The output is to match the entries below character for character.

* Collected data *
##############################
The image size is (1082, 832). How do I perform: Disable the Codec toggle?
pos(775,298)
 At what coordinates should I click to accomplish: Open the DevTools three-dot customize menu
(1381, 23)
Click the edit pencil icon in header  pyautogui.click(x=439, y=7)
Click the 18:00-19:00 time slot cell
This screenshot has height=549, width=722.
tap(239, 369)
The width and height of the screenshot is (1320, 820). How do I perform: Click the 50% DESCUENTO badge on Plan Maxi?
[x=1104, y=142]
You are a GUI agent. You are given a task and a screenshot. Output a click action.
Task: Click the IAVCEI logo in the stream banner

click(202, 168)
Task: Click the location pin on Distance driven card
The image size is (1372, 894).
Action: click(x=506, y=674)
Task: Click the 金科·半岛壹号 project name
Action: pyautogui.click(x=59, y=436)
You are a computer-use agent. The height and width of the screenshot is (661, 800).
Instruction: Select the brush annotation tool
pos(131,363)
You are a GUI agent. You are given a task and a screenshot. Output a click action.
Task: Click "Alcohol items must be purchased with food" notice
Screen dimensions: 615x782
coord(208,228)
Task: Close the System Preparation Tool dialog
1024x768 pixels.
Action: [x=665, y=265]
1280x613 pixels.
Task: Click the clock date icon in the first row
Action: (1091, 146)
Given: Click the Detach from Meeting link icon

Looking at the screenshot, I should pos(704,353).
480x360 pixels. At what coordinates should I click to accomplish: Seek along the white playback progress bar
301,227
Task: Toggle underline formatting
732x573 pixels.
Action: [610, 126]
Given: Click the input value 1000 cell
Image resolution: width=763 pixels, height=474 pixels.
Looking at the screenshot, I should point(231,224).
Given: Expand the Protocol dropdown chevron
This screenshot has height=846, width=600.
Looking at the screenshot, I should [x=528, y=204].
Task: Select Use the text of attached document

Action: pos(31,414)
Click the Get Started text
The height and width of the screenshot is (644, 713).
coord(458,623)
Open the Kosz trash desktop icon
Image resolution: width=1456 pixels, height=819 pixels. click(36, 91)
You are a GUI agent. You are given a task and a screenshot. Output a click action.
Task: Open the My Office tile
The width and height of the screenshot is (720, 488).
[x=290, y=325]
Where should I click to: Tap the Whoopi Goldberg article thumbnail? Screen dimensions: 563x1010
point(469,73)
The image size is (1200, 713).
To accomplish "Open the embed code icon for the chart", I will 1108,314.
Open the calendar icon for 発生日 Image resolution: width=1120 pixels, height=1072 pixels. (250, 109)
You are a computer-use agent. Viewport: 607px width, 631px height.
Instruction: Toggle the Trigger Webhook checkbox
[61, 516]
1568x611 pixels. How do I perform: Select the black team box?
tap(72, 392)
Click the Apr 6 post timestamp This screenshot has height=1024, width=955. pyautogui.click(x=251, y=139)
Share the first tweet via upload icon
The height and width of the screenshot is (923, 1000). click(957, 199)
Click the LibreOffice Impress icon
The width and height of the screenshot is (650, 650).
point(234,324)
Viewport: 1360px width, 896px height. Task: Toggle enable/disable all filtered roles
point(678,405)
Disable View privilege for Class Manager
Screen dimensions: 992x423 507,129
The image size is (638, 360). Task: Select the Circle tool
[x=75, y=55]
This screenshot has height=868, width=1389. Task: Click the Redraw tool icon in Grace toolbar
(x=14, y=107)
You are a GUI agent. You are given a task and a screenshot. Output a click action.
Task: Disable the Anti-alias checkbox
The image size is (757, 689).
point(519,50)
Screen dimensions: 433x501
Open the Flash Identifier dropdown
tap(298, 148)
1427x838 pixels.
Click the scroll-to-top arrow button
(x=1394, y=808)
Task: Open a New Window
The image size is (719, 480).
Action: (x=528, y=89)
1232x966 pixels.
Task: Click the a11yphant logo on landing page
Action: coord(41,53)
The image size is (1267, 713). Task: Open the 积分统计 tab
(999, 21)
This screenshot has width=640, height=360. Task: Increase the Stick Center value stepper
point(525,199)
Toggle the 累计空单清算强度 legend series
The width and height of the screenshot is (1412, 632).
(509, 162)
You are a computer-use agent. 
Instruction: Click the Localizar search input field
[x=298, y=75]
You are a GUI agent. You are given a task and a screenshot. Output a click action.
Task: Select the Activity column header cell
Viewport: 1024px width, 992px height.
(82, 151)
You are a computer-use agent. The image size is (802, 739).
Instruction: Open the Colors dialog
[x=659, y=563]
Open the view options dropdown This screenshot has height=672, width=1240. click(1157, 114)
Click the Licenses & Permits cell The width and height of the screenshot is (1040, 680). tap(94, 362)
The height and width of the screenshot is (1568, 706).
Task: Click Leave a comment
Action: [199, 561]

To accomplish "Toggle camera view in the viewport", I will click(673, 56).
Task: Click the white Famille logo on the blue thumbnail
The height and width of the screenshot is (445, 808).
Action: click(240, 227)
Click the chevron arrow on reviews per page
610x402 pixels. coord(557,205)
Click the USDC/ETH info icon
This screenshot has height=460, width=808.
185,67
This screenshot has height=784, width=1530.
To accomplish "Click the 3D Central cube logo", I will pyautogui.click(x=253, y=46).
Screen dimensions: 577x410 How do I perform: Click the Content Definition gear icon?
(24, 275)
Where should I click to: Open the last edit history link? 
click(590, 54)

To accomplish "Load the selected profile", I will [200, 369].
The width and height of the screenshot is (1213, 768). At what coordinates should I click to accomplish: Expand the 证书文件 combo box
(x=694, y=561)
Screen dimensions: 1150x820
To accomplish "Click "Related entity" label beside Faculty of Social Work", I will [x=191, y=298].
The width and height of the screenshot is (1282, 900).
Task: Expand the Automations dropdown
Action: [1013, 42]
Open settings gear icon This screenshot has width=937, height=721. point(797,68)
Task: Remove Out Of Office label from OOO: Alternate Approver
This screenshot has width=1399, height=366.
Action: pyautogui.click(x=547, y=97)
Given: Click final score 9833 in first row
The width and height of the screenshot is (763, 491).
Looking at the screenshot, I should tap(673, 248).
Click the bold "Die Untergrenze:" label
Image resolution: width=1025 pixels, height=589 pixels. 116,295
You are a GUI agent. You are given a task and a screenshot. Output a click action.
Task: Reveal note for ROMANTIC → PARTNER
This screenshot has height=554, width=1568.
##############################
* The completed task *
The image size is (1082, 832). How do I perform: Disable the Codec toggle?
pos(775,298)
 At what coordinates should I click to accomplish: Open the DevTools three-dot customize menu
(1381, 23)
Click the edit pencil icon in header  pyautogui.click(x=439, y=7)
Click the 18:00-19:00 time slot cell
This screenshot has height=549, width=722.
tap(239, 369)
The width and height of the screenshot is (1320, 820). How do I perform: Click the 50% DESCUENTO badge on Plan Maxi?
[x=1104, y=142]
You are a GUI agent. You are given a task and a screenshot. Output a click action.
Task: Click the IAVCEI logo in the stream banner

click(202, 168)
Task: Click the location pin on Distance driven card
The image size is (1372, 894).
Action: click(x=506, y=674)
Task: Click the 金科·半岛壹号 project name
Action: pyautogui.click(x=59, y=436)
You are a computer-use agent. The height and width of the screenshot is (661, 800).
Instruction: Select the brush annotation tool
pos(131,363)
You are a GUI agent. You are given a task and a screenshot. Output a click action.
Task: Click "Alcohol items must be purchased with food" notice
Screen dimensions: 615x782
coord(208,228)
Task: Close the System Preparation Tool dialog
1024x768 pixels.
Action: [x=665, y=265]
1280x613 pixels.
Task: Click the clock date icon in the first row
Action: (1091, 146)
Given: Click the Detach from Meeting link icon

Looking at the screenshot, I should pos(704,353).
480x360 pixels. At what coordinates should I click to accomplish: Seek along the white playback progress bar
301,227
Task: Toggle underline formatting
732x573 pixels.
Action: [610, 126]
Given: Click the input value 1000 cell
Image resolution: width=763 pixels, height=474 pixels.
Looking at the screenshot, I should point(231,224).
Given: Expand the Protocol dropdown chevron
This screenshot has height=846, width=600.
Looking at the screenshot, I should [x=528, y=204].
Task: Select Use the text of attached document

Action: pos(31,414)
Click the Get Started text
The height and width of the screenshot is (644, 713).
coord(458,623)
Open the Kosz trash desktop icon
Image resolution: width=1456 pixels, height=819 pixels. click(36, 91)
You are a GUI agent. You are given a task and a screenshot. Output a click action.
Task: Open the My Office tile
The width and height of the screenshot is (720, 488).
[x=290, y=325]
Where should I click to: Tap the Whoopi Goldberg article thumbnail? Screen dimensions: 563x1010
point(469,73)
The image size is (1200, 713).
To accomplish "Open the embed code icon for the chart", I will 1108,314.
Open the calendar icon for 発生日 Image resolution: width=1120 pixels, height=1072 pixels. (250, 109)
You are a computer-use agent. Viewport: 607px width, 631px height.
Instruction: Toggle the Trigger Webhook checkbox
[61, 516]
1568x611 pixels. How do I perform: Select the black team box?
tap(72, 392)
Click the Apr 6 post timestamp This screenshot has height=1024, width=955. pyautogui.click(x=251, y=139)
Share the first tweet via upload icon
The height and width of the screenshot is (923, 1000). click(957, 199)
Click the LibreOffice Impress icon
The width and height of the screenshot is (650, 650).
point(234,324)
Viewport: 1360px width, 896px height. Task: Toggle enable/disable all filtered roles
point(678,405)
Disable View privilege for Class Manager
Screen dimensions: 992x423 507,129
The image size is (638, 360). Task: Select the Circle tool
[x=75, y=55]
This screenshot has height=868, width=1389. Task: Click the Redraw tool icon in Grace toolbar
(x=14, y=107)
You are a GUI agent. You are given a task and a screenshot. Output a click action.
Task: Disable the Anti-alias checkbox
The image size is (757, 689).
point(519,50)
Screen dimensions: 433x501
Open the Flash Identifier dropdown
tap(298, 148)
1427x838 pixels.
Click the scroll-to-top arrow button
(x=1394, y=808)
Task: Open a New Window
The image size is (719, 480).
Action: (x=528, y=89)
1232x966 pixels.
Task: Click the a11yphant logo on landing page
Action: coord(41,53)
The image size is (1267, 713). Task: Open the 积分统计 tab
(999, 21)
This screenshot has width=640, height=360. Task: Increase the Stick Center value stepper
point(525,199)
Toggle the 累计空单清算强度 legend series
The width and height of the screenshot is (1412, 632).
(509, 162)
You are a computer-use agent. 
Instruction: Click the Localizar search input field
[x=298, y=75]
You are a GUI agent. You are given a task and a screenshot. Output a click action.
Task: Select the Activity column header cell
Viewport: 1024px width, 992px height.
(82, 151)
You are a computer-use agent. The image size is (802, 739).
Instruction: Open the Colors dialog
[x=659, y=563]
Open the view options dropdown This screenshot has height=672, width=1240. click(1157, 114)
Click the Licenses & Permits cell The width and height of the screenshot is (1040, 680). tap(94, 362)
The height and width of the screenshot is (1568, 706).
Task: Click Leave a comment
Action: [199, 561]

To accomplish "Toggle camera view in the viewport", I will click(673, 56).
Task: Click the white Famille logo on the blue thumbnail
The height and width of the screenshot is (445, 808).
Action: click(240, 227)
Click the chevron arrow on reviews per page
610x402 pixels. coord(557,205)
Click the USDC/ETH info icon
This screenshot has height=460, width=808.
185,67
This screenshot has height=784, width=1530.
To accomplish "Click the 3D Central cube logo", I will pyautogui.click(x=253, y=46).
Screen dimensions: 577x410 How do I perform: Click the Content Definition gear icon?
(24, 275)
Where should I click to: Open the last edit history link? 
click(590, 54)

To accomplish "Load the selected profile", I will [200, 369].
The width and height of the screenshot is (1213, 768). At what coordinates should I click to accomplish: Expand the 证书文件 combo box
(x=694, y=561)
Screen dimensions: 1150x820
To accomplish "Click "Related entity" label beside Faculty of Social Work", I will [x=191, y=298].
The width and height of the screenshot is (1282, 900).
Task: Expand the Automations dropdown
Action: [1013, 42]
Open settings gear icon This screenshot has width=937, height=721. point(797,68)
Task: Remove Out Of Office label from OOO: Alternate Approver
This screenshot has width=1399, height=366.
Action: pyautogui.click(x=547, y=97)
Given: Click final score 9833 in first row
The width and height of the screenshot is (763, 491).
Looking at the screenshot, I should tap(673, 248).
Click the bold "Die Untergrenze:" label
Image resolution: width=1025 pixels, height=589 pixels. 116,295
You are a GUI agent. You are given a task and a screenshot. Output a click action.
Task: Reveal note for ROMANTIC → PARTNER
This screenshot has height=554, width=1568.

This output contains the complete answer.